Money Production and Banking Subject to Commercial and Criminal Law
It matters not who is in charge of the Fed or what rules Congress may insist that it adopts. Once money printing, via fiat or fractional reserve credit creation, is seen to be both feasible, justified, and legal nothing and no one can stop it. The political pressure to fund government programs will be irresistible. Everyone knows that the Fed seemingly has the ability to solve their problem by monetizing the federal debt. Should it refuse to do so, we would see riots in the streets similar to what is happening in Europe as protesters target the European Central Bank.
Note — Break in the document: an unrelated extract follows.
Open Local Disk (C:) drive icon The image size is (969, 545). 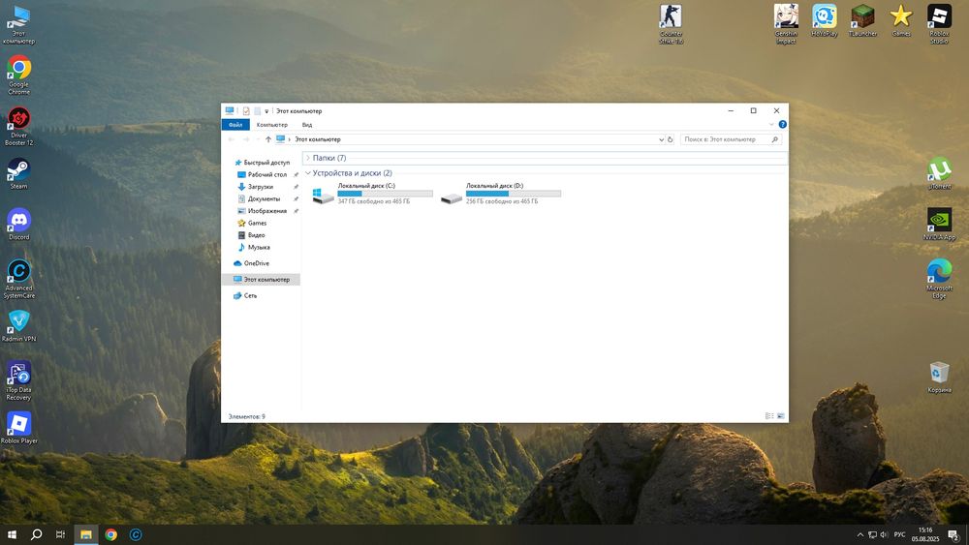point(324,196)
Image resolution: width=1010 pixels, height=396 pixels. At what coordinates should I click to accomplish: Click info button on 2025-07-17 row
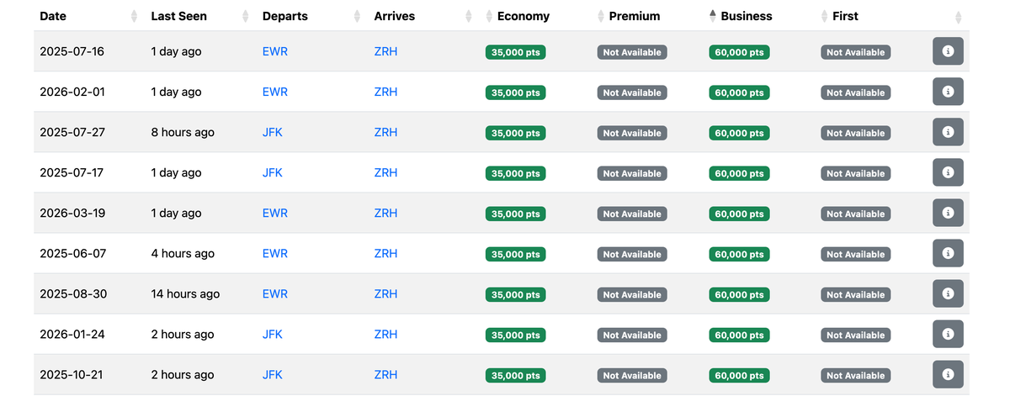point(948,172)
The only solution is to destroy the monster that makes it all possible, the Fed. Without the ability to sell its debt to its own central bank, government would be forced to live within the means set by the will of the people through their elected representatives. The scales would eventually fall from the eyes of both politicians and public as its becomes clear that what government spends comes at the expense of the private economy. The public would no longer be fooled by government propaganda that its spending spurs the private economy, when it is clear that the only way government can spend is to tax the people or suffer the crowding out effect of private investment by government borrowing. Money production must be moved to private hands that are subject to normal commercial and criminal law, where money printing is nothing more than counterfeiting. Banks, too, must be subject to normal commercial and criminal law, which requires them to treat a demand deposit as a bailment for which they must keep one hundred percent reserves. Loan banking would be subject to the normal principles and well understood practices of sound asset-liability management, whereby loans are funded by real savings and the maturities of both loans and deposits must be coordinated in order for lending banks to honor their liquidity commitments. The path to the destruction of our nation through endless wars and welfare would end with the destruction of the Fed.
Delanda est in Susidium Foederatum Bank!